(Dataset items)

***

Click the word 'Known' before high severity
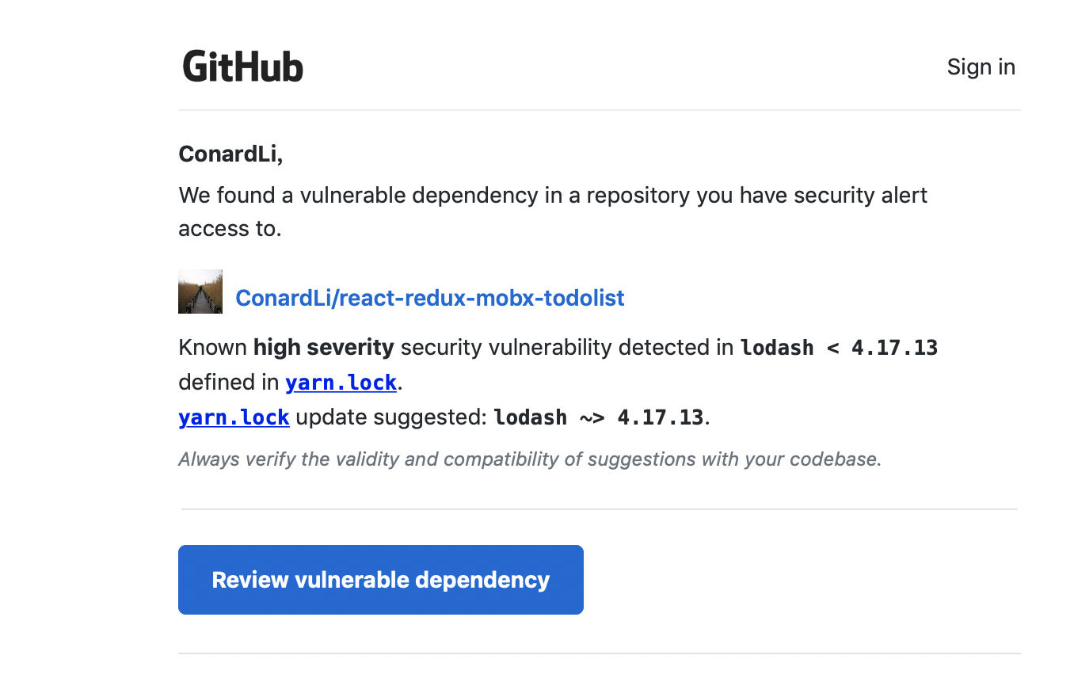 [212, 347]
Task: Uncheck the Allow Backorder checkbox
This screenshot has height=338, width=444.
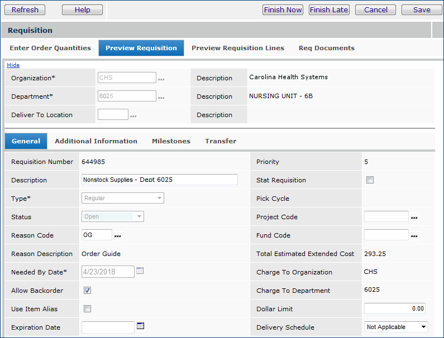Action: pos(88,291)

***

- [WORK INSTRUCTION]:
Output the entries above exactly as given, but strip out the pictures.

- [ANSWER SPACE]:
Click the word 'Known' before high severity
 [212, 347]
Task: Uncheck the Allow Backorder checkbox
This screenshot has height=338, width=444.
Action: pos(88,291)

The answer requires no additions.